I love monoprice and have scores of cables in my house from them. The one piece of advice I would give anyone buying cables from them is don't buy their premium component cables. All the ones I have bought from them in the last year or so are just way too stiff. They pop off every time a wire shifts in your setup. Also, they are stiff to the point that all three connectors have to be placed on at the exact same time which is a pain. Their lower quality component cables are actually much better.

That being said, I have been happy with nearly every other cable I bought from them except for some of their Wii cables.


----------



## waldo563 (Apr 26, 2009)

I have to agree with the general consensus about Monoprice. Ever since discovering them, I have used them almost exclusively for my cabling needs. Of particular note is their wall plate selection which are a fraction of the prices found elsewhere.
The only problem I have run into is that the RCA connectors on their cables seem a little loose but not to the point of having to return them.
Since I haven't had to return anything, I can't speak to that but have been extremely pleased with the products, service, and prices.


----------



## perritterd (Mar 11, 2010)

Hello-quick question, please...I have a spare internal WD740 SATA Raptor hard drive. I want to use an external device or enclosure to install the HD in (originally it was used w/a RAID system that went bad-I have the same hdd as my boot "C" drive internally).
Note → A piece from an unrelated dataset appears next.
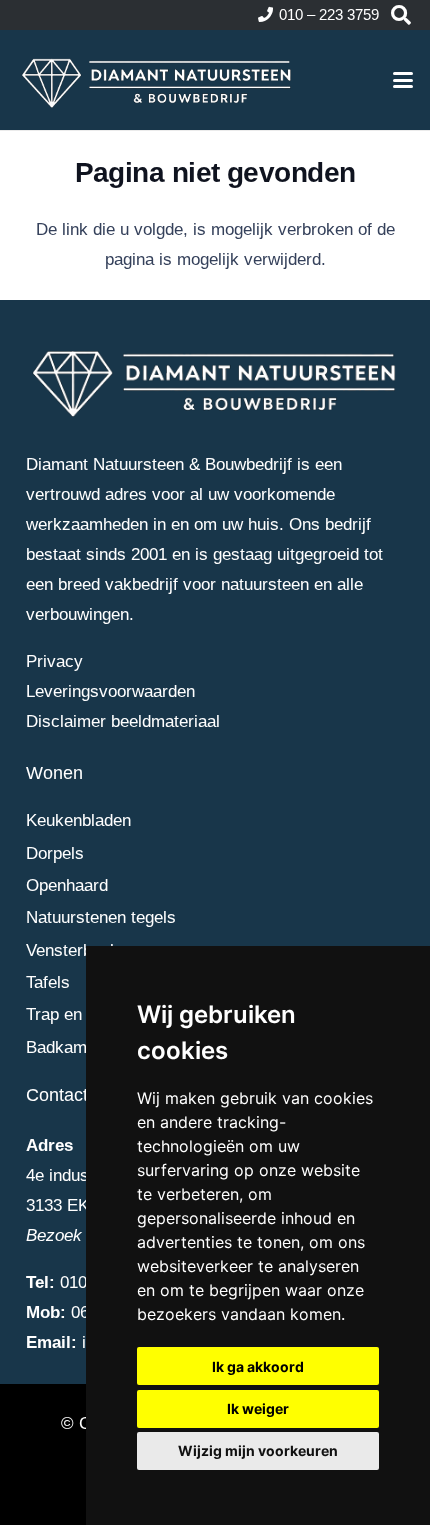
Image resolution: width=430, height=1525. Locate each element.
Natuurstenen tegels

I see on Monoprice that they have a SATA HDD Docking Station w/ Card Reader & Hub. Can I use something like this for my internal hdd or do I need some sort of enclosure for the hdd to plug into a USB port? Also, what is a card reader used for? What is your suggestions for something like this which is an internal device being hooked up in an external device?


----------



## dalto (May 24, 2009)

perritterd said:


> Hello-quick question, please...I have a spare internal WD740 SATA Raptor hard drive. I want to use an external device or enclosure to install the HD in (originally it was used w/a RAID system that went bad-I have the same hdd as my boot "C" drive internally). I see on Monoprice that they have a SATA HDD Docking Station w/ Card Reader & Hub. Can I use something like this for my internal hdd or do I need some sort of enclosure for the hdd to plug into a USB port? Also, what is a card reader used for? What is your suggestions for something like this which is an internal device being hooked up in an external device?


You should be able to stick you sata drive in this dock and connect it to your PC externally. However, be aware that with this kind of dock the drive will stick out the top exposed. It is more intended for temporary use than long-term. That being said, it is probably more of an issue with noise and aesthetics than actual function.

An enclosure like this is what is intended your use as a long-term solution. Heat dissipation might be an issue with a high-performance drive like your raptor.

The card readers allow you to read memory cards from a digital camera or other portable device.


----------



## perritterd (Mar 11, 2010)

dalto said:


> You should be able to stick you sata drive in this dock and connect it to your PC externally. However, be aware that with this kind of dock the drive will stick out the top exposed. It is more intended for temporary use than long-term. That being said, it is probably more of an issue with noise and aesthetics than actual function.
> 
> An enclosure like this is what is intended your use as a long-term solution. Heat dissipation might be an issue with a high-performance drive like your raptor.
> 
> The card readers allow you to read memory cards from a digital camera or other portable device.


dalto-thank you for responding to my question. YES..., that is exactly what I am looking for! It fits my needs perfectly. I will be ordering it tonite...as soon as my wife goes to sleep :innocent:


----------